• [Extract provided]

========================================================================

I wish I could say this “wrecking ball” discovery was the result of testing a cutting-edge angling hypothesis. In truth, it came about by happenstance. It was fortunate that I had enough fishing sense to see value when value presented itself.

The concept is simple, involving an “outside the box” use of downrigging equipment to locate pelagic freshwater fish like white bass, hybrid striped bass, and even stripers that are in a neutral, bottom-hugging mode, where they can be caught with vertical tactics. By “outside the box” I mean that instead of attaching a line with lure or bait to the downrigger ball via a release clip, there’s no bait, lure, no line, or clip involved.

Discovery Downriggers

I’ve been a full-time fishing guide for 11 years, working several central-Texas reservoirs near Austin that are under 13,000 acres in size. I guide year-round, and typically conduct about 185 trips per season, each focused on catch-and-release angling for white bass and hybrid stripers.

One afternoon, between my morning and afternoon trips, I was getting gear squared away before my clients were due to arrive. I’d recently restrung my ‘riggers with braided line in lieu of the braided metal cable that comes standard with downriggers. I noticed that the line was unevenly spooled on my starboard ‘rigger, so I lowered the weight so I could manually guide the line onto the spool evenly.

I was in about 33 feet of water, drifting slowly along a flat on Belton Lake. As I hit the “Up” button on the Cannon Digi-Troll 10 TS, the 12-pound ball rose off bottom as I guided line onto the spool. I glimpsed at my sonar unit and saw that not only had the ball risen off bottom, but that what looked like a school of white bass had chased it up.

========================================================================

A run of entries
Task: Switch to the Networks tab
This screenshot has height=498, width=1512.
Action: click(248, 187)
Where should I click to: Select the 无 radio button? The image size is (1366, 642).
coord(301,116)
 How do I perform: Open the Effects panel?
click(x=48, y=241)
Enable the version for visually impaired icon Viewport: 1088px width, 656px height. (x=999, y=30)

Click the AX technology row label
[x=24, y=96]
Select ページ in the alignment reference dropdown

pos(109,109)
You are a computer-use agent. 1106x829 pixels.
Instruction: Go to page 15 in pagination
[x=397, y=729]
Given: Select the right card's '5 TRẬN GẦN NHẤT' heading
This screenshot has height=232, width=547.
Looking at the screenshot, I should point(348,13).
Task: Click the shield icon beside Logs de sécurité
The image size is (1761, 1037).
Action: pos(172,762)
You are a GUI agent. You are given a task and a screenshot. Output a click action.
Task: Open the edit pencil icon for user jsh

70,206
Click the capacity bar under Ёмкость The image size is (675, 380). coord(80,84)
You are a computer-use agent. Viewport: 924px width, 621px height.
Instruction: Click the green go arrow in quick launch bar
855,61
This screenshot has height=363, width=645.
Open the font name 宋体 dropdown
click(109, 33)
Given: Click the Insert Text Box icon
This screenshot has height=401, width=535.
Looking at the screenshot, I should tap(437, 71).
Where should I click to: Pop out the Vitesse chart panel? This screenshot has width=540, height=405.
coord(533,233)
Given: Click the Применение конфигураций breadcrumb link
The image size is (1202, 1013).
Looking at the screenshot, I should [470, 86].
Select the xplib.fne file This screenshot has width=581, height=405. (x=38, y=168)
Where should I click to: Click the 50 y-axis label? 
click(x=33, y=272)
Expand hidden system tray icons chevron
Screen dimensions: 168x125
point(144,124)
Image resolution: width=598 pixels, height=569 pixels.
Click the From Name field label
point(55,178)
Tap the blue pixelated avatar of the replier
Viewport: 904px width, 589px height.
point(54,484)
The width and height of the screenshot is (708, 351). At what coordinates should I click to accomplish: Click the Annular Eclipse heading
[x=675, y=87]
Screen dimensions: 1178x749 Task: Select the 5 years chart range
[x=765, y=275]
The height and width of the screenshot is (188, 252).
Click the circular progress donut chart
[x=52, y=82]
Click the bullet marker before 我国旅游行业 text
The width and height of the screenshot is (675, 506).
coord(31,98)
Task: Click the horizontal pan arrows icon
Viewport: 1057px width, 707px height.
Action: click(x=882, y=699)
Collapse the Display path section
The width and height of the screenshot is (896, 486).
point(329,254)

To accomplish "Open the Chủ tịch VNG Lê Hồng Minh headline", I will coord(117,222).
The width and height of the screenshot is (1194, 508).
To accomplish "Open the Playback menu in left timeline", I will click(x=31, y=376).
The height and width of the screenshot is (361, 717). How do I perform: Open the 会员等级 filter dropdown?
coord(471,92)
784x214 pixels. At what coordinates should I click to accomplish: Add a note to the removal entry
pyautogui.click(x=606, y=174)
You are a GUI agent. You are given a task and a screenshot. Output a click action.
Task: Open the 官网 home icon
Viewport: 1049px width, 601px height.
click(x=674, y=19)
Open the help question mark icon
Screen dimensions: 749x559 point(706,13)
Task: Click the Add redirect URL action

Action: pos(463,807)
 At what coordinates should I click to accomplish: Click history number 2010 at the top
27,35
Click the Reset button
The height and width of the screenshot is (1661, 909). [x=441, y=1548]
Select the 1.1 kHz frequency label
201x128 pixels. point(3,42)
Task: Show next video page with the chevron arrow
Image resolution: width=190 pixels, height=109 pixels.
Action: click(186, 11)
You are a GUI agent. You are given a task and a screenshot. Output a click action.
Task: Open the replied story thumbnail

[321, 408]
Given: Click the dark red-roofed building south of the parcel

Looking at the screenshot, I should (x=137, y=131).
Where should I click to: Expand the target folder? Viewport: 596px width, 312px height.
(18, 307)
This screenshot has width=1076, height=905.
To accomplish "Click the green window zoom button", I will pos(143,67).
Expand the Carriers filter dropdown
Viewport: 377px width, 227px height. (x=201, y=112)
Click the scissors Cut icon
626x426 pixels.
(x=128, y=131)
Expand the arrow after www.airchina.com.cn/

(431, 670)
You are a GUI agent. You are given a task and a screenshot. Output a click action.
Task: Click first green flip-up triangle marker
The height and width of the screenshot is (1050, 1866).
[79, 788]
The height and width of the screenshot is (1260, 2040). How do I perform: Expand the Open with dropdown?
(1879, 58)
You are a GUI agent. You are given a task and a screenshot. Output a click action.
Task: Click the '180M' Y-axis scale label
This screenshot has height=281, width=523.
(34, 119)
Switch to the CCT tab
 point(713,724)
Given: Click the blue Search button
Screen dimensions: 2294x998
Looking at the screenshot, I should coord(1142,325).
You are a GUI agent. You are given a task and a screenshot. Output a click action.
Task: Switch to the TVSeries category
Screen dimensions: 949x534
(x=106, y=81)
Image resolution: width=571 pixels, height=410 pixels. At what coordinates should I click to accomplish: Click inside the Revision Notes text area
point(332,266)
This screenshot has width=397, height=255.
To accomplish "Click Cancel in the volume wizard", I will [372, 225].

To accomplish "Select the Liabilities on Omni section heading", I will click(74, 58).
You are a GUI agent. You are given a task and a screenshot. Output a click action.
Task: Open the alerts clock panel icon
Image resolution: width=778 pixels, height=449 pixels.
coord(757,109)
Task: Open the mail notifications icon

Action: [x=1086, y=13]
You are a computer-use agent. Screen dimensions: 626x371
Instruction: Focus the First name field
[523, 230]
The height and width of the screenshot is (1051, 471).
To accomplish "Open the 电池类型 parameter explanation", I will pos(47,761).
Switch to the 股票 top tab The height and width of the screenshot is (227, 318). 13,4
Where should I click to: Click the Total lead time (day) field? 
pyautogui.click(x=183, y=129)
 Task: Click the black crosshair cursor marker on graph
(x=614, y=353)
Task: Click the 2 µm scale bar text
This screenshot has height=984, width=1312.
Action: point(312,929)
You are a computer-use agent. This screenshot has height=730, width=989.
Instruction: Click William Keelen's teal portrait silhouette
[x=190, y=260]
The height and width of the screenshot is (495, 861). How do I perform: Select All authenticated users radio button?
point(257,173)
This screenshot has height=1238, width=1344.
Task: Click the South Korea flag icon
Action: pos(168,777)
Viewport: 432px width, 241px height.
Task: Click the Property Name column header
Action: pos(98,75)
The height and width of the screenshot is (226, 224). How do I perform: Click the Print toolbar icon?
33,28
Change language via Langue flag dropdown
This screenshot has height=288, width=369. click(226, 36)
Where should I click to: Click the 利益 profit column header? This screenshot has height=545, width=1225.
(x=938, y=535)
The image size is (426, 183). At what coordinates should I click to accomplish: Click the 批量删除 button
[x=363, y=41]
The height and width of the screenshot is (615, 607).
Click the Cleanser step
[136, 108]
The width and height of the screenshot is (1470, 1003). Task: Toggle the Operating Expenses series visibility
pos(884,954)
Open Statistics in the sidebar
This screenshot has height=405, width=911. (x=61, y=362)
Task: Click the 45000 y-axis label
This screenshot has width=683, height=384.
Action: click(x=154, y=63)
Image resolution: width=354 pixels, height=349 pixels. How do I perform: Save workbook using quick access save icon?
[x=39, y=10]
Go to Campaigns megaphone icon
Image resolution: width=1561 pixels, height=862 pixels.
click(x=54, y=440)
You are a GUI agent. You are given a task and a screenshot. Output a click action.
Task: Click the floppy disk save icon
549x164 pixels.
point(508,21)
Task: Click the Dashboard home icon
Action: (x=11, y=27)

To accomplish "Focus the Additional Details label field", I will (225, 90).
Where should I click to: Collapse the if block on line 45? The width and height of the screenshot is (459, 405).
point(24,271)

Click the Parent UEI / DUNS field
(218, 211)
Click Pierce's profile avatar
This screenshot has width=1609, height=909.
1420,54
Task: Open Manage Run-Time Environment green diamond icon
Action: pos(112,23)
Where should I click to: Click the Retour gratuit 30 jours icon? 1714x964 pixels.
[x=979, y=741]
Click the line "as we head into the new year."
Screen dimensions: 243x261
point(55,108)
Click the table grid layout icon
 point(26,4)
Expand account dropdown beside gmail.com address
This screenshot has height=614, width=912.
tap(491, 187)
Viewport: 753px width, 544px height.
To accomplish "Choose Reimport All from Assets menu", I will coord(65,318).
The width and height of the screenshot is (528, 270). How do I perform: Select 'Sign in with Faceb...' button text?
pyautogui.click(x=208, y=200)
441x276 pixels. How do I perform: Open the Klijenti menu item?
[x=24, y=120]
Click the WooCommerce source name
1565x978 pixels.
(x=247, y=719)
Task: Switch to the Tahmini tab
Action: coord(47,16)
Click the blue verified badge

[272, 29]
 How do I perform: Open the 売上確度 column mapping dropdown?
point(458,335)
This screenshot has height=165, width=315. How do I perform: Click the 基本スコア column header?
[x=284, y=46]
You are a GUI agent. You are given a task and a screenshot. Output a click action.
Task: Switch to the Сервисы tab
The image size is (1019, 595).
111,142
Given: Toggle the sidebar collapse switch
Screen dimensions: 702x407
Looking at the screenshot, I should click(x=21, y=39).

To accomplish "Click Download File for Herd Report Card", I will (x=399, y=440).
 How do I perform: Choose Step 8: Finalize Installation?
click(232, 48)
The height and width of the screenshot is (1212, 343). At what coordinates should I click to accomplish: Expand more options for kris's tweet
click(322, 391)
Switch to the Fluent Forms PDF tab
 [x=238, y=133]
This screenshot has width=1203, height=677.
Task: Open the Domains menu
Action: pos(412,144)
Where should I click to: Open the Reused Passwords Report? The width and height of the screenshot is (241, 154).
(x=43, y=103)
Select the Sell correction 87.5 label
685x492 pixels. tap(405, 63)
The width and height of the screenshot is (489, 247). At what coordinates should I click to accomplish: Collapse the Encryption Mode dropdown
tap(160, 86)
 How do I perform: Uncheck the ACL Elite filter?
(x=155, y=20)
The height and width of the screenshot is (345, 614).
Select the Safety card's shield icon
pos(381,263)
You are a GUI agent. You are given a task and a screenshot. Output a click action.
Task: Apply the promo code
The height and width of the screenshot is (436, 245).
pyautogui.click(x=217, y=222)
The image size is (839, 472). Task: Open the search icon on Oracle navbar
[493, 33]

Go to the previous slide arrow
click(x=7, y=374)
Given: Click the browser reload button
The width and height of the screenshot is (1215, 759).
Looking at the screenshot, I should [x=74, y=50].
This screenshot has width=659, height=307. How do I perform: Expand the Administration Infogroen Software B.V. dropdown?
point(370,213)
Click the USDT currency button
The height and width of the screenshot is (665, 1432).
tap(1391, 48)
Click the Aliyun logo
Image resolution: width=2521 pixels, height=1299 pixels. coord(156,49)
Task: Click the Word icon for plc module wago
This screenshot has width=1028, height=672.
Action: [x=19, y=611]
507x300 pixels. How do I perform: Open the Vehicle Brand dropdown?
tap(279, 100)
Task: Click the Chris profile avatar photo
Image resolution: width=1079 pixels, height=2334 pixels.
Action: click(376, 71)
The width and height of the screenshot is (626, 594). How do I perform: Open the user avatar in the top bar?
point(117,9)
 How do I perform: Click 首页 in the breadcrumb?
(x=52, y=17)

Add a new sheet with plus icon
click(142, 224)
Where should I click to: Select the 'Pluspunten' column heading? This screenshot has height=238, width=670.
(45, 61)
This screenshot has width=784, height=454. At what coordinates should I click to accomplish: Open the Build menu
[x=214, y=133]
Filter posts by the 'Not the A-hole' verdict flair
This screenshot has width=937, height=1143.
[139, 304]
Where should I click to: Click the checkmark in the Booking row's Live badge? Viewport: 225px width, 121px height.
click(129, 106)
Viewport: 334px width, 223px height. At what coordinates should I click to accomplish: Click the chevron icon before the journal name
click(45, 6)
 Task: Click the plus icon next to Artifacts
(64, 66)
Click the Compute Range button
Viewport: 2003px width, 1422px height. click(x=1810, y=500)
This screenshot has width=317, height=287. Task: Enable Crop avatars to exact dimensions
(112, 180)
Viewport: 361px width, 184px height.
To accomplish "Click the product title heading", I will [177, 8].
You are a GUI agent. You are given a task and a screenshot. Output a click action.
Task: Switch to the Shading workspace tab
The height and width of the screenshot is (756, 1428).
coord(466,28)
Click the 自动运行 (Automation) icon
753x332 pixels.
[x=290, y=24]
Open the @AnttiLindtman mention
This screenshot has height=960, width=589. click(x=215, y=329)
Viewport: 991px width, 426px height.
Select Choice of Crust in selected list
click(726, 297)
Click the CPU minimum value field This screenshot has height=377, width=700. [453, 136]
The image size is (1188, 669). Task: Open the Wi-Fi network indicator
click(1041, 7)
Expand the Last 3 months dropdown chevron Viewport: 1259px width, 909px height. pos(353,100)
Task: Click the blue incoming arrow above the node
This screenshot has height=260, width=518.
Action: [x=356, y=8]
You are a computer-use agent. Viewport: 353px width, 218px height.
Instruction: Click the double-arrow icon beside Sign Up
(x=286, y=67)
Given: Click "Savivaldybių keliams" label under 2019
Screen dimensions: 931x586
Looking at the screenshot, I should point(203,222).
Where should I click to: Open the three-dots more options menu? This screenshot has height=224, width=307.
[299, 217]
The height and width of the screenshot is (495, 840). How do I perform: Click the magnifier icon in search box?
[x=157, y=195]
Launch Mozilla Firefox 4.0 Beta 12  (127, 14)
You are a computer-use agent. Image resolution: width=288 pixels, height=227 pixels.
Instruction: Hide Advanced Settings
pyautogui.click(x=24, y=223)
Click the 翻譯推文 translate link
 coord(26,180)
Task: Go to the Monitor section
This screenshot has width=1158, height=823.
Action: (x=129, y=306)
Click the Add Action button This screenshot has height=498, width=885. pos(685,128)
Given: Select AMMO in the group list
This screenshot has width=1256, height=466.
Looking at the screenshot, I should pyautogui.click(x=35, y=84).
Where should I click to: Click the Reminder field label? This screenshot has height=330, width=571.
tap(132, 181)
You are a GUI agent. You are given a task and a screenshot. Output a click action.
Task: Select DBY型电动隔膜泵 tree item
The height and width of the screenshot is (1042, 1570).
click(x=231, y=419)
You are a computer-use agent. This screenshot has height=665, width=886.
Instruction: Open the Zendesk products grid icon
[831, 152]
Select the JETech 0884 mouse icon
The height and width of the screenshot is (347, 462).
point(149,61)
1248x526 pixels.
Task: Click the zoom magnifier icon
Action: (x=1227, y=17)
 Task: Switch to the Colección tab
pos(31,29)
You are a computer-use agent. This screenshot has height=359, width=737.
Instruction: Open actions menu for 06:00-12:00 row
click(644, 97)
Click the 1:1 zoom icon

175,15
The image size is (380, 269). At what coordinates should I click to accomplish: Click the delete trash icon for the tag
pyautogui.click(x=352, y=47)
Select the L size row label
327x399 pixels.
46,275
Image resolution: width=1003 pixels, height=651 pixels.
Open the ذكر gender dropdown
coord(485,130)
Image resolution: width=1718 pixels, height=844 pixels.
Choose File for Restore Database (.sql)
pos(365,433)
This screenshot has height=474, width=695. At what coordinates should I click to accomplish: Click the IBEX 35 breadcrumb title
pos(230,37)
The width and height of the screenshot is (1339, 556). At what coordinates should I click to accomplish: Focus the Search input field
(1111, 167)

========================================================================

• [Short problem 1]
Transcribe the fishing passage from "I was in about" up to and including "chased it up.".
• [Short problem 2]
Find every line in the entries that contains the word "what", and copy each of those lines.

• [Written solution 1]
I was in about 33 feet of water, drifting slowly along a flat on Belton Lake. As I hit the “Up” button on the Cannon Digi-Troll 10 TS, the 12-pound ball rose off bottom as I guided line onto the spool. I glimpsed at my sonar unit and saw that not only had the ball risen off bottom, but that what looked like a school of white bass had chased it up.

• [Written solution 2]
The width and height of the screenshot is (708, 351). At what coordinates should I click to accomplish: Click the Annular Eclipse heading
784x214 pixels. At what coordinates should I click to accomplish: Add a note to the removal entry
 At what coordinates should I click to accomplish: Click history number 2010 at the top
Image resolution: width=571 pixels, height=410 pixels. At what coordinates should I click to accomplish: Click inside the Revision Notes text area
The image size is (426, 183). At what coordinates should I click to accomplish: Click the 批量删除 button
The height and width of the screenshot is (1212, 343). At what coordinates should I click to accomplish: Expand more options for kris's tweet
The width and height of the screenshot is (489, 247). At what coordinates should I click to accomplish: Collapse the Encryption Mode dropdown
This screenshot has width=784, height=454. At what coordinates should I click to accomplish: Open the Build menu
Viewport: 334px width, 223px height. At what coordinates should I click to accomplish: Click the chevron icon before the journal name
The image size is (380, 269). At what coordinates should I click to accomplish: Click the delete trash icon for the tag
This screenshot has height=474, width=695. At what coordinates should I click to accomplish: Click the IBEX 35 breadcrumb title
The width and height of the screenshot is (1339, 556). At what coordinates should I click to accomplish: Focus the Search input field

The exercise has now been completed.